Perhaps it’s not just FIFA who needs to take a long hard look at themselves…
Last year, amongst a flurry of articles, reports and exclusives accusing and alleging corruption at the heart of FIFA, Sepp Blatter proclaimed that the storm against the organisation and particularly its choice to select Qatar as the host for the 2022 World Cup was down to racism and discrimination.
“There is a sort of storm against Fifa relating to the Qatar World Cup,” Blatter said, reports BBC. “Sadly there’s a great deal of discrimination and racism.”
It was a claim that’s easy to dismiss given the sheer amount of evidence that points to something rotten at the heart of FIFA, but, even in a very minor sense, does Blatter have a point?
Granted, the majority of those opposed to Qatar have a plethora of reasons in their arsenal to object to the event; from human rights violations to extreme heat but is another reason for objection because the World Cup is taking place in a Middle Eastern country?
It might sound like a ridiculous issue but the sheer repugnance or lack of option to moving the event from a summer to the winter smells just as foul as FIFA’s bank statements.
By saying it’s unfeasible or unworkable to change the World Cup to such a timescale – and this is purely for health, not financial reasons – is to essentially cut off an entire section of countries from ever having the ability to host the tournament… To finely cut out a nice, Middle East-sized, section on the map of where the World cup can never take place.
Without any thought of a compromise to parts of the usual World Cup procedure and ensure that it could actually be possible to have the tournament in an area of the world that is yet to taste its splendour, the response is simply; “It’s too hard.”
Yes, it might impact European leagues more severely than others but so do the majority of other competitions and barely anyone bats an eye-lid, yet as soon as it’s suggest taking place in the Gulf it’s completely unworkable.
And this despite UEFA giving its full backing to the tournament as well as FIFA willing to alter several other events such as the Africa Cup of Nations and the length of the Qatar tournament whilst also rescheduling other footnalling events.

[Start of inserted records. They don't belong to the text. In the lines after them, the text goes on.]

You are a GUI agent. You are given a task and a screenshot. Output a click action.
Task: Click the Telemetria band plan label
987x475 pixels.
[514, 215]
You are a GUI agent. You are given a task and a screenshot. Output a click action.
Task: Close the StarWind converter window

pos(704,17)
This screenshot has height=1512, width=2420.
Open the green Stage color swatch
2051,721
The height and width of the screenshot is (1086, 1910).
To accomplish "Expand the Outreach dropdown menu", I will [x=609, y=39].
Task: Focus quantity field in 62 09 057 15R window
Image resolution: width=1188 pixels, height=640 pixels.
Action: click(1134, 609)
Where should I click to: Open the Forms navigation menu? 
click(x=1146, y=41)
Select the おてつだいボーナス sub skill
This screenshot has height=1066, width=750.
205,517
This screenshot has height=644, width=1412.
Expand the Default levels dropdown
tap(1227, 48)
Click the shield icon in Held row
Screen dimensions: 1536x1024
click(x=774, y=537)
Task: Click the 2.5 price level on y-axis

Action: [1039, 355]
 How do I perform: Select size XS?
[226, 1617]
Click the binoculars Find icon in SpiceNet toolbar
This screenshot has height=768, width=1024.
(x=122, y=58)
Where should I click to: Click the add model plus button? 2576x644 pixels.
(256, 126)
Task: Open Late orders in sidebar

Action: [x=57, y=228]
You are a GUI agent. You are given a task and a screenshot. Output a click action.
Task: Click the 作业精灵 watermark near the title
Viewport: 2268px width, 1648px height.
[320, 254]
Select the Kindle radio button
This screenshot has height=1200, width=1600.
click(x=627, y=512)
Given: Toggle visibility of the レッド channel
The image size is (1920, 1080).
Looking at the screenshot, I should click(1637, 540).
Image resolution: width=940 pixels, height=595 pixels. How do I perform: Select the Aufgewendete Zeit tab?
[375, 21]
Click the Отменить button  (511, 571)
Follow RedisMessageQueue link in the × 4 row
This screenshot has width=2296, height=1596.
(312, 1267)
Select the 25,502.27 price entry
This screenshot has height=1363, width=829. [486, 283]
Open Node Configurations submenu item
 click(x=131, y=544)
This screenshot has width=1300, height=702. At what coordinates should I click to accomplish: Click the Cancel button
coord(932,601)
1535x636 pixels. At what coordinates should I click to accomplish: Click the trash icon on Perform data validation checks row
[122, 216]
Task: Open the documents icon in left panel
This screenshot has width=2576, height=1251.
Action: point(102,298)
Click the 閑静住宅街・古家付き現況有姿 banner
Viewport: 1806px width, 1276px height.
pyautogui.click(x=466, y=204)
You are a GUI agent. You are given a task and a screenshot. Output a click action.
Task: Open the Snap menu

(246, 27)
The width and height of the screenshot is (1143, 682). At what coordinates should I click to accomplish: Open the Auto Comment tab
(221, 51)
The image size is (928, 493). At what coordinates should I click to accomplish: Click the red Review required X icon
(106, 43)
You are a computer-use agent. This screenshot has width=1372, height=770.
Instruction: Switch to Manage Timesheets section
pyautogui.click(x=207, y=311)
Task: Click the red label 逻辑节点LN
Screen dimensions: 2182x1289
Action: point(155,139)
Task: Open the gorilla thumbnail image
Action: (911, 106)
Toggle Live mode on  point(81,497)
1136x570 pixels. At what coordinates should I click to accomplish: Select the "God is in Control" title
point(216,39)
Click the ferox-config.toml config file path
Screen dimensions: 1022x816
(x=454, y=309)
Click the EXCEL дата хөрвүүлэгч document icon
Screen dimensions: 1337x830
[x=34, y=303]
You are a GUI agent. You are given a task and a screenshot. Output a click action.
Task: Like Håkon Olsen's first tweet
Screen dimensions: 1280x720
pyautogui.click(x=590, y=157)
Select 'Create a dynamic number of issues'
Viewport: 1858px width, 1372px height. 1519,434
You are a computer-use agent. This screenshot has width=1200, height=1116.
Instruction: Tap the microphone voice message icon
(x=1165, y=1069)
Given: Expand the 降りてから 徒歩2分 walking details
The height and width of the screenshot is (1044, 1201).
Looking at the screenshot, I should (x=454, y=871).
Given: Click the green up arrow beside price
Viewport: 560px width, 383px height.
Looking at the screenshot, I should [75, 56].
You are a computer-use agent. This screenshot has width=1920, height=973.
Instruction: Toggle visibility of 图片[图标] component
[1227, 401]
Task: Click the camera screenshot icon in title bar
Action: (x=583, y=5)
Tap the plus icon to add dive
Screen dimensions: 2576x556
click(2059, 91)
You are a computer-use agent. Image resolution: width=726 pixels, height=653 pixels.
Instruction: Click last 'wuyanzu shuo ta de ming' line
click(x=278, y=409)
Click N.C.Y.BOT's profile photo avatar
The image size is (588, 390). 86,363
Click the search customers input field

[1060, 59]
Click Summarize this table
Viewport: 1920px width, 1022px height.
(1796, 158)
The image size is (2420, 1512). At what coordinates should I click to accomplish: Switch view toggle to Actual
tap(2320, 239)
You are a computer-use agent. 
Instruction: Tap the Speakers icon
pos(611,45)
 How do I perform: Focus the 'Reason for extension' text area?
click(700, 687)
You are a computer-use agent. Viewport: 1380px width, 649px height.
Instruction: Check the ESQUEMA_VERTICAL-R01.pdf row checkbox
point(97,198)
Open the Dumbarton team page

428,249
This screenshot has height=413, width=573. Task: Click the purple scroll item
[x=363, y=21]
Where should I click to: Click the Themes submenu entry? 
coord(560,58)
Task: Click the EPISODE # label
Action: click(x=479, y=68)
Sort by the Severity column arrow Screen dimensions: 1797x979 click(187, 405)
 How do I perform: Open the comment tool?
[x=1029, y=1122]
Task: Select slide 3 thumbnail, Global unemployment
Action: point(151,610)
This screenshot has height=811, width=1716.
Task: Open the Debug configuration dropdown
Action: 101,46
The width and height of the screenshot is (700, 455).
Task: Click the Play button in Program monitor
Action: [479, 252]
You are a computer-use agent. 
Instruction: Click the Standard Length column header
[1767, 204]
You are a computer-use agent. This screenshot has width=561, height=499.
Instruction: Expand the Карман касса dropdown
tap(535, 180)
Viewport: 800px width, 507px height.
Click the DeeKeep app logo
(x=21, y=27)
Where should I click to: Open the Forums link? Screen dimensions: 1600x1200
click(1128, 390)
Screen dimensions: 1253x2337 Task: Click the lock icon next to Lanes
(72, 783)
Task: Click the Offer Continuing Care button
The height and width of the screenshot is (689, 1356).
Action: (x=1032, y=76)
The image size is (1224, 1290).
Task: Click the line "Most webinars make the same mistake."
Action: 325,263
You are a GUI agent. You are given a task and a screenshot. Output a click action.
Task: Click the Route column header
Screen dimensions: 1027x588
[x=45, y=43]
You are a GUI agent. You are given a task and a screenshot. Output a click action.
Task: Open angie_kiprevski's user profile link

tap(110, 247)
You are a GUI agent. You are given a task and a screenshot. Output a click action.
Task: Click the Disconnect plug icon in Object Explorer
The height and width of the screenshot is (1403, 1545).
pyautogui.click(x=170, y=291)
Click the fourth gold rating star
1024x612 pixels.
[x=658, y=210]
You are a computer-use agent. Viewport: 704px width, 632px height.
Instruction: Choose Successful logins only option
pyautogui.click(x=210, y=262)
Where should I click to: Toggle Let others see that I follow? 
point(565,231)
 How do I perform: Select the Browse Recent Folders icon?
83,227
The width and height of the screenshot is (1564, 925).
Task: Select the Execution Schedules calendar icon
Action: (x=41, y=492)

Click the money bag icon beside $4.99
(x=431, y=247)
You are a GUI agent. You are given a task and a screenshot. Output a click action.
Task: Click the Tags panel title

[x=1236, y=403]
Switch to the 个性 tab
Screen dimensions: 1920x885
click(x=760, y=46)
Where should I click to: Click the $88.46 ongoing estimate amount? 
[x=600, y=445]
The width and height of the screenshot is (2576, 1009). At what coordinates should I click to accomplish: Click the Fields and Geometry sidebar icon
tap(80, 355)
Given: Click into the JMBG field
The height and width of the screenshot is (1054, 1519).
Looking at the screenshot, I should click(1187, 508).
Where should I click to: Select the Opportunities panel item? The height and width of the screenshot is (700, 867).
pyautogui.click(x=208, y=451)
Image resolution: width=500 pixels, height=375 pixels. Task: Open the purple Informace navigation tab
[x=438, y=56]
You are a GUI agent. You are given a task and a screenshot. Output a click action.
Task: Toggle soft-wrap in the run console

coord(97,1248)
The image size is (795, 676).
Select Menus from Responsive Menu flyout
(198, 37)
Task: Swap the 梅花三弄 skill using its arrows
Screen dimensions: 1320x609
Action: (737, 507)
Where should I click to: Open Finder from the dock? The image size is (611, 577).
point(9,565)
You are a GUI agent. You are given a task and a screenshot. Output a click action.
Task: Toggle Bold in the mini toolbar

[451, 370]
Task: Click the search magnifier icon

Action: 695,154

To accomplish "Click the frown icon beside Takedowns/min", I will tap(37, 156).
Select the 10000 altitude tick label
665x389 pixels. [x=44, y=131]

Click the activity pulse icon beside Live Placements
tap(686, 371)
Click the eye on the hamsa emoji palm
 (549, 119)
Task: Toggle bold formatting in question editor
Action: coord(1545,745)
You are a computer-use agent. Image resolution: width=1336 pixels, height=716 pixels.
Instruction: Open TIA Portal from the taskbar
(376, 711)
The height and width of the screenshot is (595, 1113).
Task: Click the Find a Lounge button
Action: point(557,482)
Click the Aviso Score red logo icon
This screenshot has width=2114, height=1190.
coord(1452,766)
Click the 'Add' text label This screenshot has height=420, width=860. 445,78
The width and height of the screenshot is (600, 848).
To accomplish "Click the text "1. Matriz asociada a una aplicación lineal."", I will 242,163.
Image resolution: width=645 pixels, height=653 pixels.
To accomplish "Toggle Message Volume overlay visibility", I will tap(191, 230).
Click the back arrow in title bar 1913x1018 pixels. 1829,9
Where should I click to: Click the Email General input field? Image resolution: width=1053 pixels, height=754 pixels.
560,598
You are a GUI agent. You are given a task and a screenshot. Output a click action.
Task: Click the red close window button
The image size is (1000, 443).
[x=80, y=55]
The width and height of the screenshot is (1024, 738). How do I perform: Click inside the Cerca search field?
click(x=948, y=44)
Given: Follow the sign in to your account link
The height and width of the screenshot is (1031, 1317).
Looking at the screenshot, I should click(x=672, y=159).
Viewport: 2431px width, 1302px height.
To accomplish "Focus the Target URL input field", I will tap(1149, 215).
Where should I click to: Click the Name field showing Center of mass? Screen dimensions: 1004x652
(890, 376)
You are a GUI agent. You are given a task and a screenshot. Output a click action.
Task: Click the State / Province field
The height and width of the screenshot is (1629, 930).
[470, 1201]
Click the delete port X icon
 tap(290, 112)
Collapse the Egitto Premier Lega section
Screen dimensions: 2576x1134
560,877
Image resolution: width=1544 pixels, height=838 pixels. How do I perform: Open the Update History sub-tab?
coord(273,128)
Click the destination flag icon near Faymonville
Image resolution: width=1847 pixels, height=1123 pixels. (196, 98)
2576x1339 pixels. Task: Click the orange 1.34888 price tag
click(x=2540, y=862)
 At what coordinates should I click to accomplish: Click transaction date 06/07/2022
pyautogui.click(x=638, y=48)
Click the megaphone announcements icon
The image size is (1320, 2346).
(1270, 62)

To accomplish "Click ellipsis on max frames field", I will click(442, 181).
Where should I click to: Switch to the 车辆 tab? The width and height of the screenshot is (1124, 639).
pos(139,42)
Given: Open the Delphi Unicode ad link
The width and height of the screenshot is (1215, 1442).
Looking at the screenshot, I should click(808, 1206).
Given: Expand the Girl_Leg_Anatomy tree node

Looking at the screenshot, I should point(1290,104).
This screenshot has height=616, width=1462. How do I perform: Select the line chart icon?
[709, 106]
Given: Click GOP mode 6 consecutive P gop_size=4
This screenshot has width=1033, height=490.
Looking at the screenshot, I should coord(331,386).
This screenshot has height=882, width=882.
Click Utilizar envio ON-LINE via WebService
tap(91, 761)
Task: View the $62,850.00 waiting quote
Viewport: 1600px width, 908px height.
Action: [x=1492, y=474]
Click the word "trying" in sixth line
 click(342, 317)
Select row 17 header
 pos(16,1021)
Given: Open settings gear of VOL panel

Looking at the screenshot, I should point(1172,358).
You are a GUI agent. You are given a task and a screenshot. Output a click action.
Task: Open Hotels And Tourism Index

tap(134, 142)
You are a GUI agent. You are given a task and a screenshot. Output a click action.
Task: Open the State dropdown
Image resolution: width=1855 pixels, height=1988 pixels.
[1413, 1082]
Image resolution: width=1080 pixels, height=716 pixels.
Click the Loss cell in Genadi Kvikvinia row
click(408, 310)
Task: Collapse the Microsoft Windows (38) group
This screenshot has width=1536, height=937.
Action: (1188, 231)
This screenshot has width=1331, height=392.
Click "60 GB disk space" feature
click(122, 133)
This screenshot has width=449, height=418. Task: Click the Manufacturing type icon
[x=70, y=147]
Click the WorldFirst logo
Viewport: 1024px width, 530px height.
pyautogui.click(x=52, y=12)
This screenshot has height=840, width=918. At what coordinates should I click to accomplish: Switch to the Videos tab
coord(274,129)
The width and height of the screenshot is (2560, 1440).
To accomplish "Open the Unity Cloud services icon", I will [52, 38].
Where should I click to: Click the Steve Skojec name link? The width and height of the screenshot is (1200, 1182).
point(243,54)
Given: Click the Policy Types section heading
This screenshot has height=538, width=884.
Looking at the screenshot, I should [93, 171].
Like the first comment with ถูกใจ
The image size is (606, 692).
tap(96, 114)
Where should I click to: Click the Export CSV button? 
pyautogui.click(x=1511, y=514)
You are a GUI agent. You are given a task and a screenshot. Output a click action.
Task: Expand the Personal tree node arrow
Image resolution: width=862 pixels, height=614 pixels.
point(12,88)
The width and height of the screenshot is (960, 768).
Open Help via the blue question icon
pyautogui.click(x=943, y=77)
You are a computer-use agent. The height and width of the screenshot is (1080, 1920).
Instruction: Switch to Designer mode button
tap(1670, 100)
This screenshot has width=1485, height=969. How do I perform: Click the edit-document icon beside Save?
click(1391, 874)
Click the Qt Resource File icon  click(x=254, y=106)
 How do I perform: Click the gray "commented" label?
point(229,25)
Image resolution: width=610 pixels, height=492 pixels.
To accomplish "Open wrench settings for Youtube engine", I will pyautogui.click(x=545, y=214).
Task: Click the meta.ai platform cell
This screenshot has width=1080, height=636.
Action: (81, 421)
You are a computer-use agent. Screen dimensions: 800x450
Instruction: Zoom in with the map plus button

What’s essentially happening is FIFA is finding solutions to these problems, they’re giving the world the ability to enlighten an area of the globe that hasn’t yet fallen in love with the beautiful game but people are kicking up a fuss because it might be slightly inconvenient.
Rather than see the untold benefits it could bring, many would rather focus on the negative, stick to the status quo and prevent any expansion or opening up of borders in the name of frank isolationism.
In fact, given the amount of investment the owners of Manchester City and Paris Saint Germain have put into their clubs and the changes and improvement they are now bringing to their local areas of the clubs, particularly City, it just seems shocking that people would be so objectionable and against the idea of a World Cup in a country with, firstly, unlimited resources but secondly to an entirely new nation and world area of people.
Just think of not only the benefits it could bring to the Middle Eastern areas of the world, but the improvements to football in general.
There’s a footballing oil well just waiting to be struck in Qatar and the Middle East, if only the world would see it.